Infusion reactions (IRs) are complex, immune-mediated side effects, also known as hypersensitivity reactions (HSRs) that can occur upon intravenous infusion of pharmaceuticals, leading to severe and sometimes life-threatening conditions in patients. Those reactions may arise from a real allergy which is immune globulin class E (IgE) mediated, or a “pseudoallergy”. The latter involves no IgEs and may arise because of activation of the complement (C) system called C activation-related pseudoallergy (CARPA). Products triggering severe adverse events can include both traditional small molecules but also biologics such as therapeutic antibodies (ABs), fusion proteins, etc. and novel formulations using liposomes or nanotechnology. Regulatory guidance on the assessment of C-mediated infusion hypersensitivity has been published recently for the case of generic liposome production. Hemocompatibility (blood safety) testing for medical devices is requested by EMA and FDA since many years. However, regarding the potential of new pharmaceuticals causing allergies and/or CARPA remains a significant challenge for the industry during nonclinical development as no established safety biomarker nor meaningful, validated animal models are available up to date. During the project “IMMUNOASSAYS” Dr Fülöp proposed the development and quantitative evaluation of three promising specific safety biomarkers via ELISA technology.

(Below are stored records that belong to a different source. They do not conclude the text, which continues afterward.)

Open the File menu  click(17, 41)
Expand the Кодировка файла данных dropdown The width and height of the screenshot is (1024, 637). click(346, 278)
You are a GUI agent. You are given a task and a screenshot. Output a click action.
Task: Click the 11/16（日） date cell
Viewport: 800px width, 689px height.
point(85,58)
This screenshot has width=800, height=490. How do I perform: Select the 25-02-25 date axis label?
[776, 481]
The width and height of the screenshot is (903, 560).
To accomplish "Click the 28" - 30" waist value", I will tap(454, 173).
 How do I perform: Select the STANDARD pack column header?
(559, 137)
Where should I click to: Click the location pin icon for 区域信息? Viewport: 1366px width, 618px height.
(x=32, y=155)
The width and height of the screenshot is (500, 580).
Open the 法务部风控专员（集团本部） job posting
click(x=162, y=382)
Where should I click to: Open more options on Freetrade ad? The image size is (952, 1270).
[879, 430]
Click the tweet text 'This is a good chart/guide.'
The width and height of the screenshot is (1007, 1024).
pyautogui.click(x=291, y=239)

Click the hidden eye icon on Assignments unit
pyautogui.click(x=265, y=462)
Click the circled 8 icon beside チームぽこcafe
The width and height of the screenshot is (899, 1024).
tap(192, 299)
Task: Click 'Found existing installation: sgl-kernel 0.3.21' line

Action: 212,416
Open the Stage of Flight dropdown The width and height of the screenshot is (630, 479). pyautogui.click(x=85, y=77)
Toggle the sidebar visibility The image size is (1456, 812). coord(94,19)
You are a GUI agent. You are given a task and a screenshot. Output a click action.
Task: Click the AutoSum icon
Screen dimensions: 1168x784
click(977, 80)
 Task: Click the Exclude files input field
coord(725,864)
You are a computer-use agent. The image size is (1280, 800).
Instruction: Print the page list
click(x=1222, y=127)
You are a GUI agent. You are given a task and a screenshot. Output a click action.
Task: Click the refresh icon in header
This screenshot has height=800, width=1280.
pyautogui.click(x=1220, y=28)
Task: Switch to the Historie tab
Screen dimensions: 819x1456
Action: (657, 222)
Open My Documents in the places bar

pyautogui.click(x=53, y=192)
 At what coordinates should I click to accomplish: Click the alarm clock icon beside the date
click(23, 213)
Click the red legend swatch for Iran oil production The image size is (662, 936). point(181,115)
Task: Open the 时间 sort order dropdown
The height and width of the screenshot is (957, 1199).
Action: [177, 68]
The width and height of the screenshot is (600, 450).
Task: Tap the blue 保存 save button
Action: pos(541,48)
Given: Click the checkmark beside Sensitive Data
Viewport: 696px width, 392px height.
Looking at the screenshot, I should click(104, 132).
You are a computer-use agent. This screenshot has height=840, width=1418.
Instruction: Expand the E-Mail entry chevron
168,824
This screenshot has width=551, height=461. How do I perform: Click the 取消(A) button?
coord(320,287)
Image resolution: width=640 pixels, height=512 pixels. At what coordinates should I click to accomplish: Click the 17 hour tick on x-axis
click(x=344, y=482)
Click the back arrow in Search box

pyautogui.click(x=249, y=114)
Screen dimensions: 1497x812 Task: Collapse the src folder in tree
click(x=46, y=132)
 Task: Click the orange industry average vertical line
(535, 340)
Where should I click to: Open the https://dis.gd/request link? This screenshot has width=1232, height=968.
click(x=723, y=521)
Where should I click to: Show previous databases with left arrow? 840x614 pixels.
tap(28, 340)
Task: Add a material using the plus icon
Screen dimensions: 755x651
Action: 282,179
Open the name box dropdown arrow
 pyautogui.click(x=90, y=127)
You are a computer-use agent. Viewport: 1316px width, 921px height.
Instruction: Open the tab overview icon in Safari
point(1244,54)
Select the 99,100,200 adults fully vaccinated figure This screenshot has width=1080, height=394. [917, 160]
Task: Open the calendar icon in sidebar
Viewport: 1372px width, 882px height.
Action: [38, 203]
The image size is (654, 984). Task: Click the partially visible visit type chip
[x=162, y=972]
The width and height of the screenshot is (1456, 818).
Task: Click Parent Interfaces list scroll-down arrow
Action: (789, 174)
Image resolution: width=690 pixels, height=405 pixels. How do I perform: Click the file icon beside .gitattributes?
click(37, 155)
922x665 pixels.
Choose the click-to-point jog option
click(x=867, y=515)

The aim of “IMMUNOASSAYS” was to develop assays for key biomarkers of the complement system for in vivo testing to identify potential side effects in animals prior to administration of the nanomedicines and therapeutic antibodies to humans. Since the porcine CARPA studies are the best currently available in vivo experiments to study the capability of the previously mentioned nanomedicines and biologics, pig specific complement protein ELISAs were started to be developed under the project. The key biomarkers C3a, Bb and the membrane attack complex (sC5B9 or TTC) are excellent complement proteins to be analyzed via novel assays, however, the use of the human assays for animal C determination is not possible due to the high specificity of the antibodies to human C proteins and the species specificity of the respective amino acid sequence. So far, validated complement assay systems for nonclinical studies in laboratory animals are very limited, so “IMMUNOASSAYS” had the aim to close this gap with porcine specific complement protein ELISA development.
During the two years of the IMMUNOASSAYS project period, the porcine C3a specific assay was fully developed, validated and already available for research studies. Furthermore, the porcine TCC assay has progressed significantly, yet the development is not fully finished yet during the project period time. The development of porcine Bb specific ELISA development started as well, but will be finished after the ending of IMMUNOASSAYS.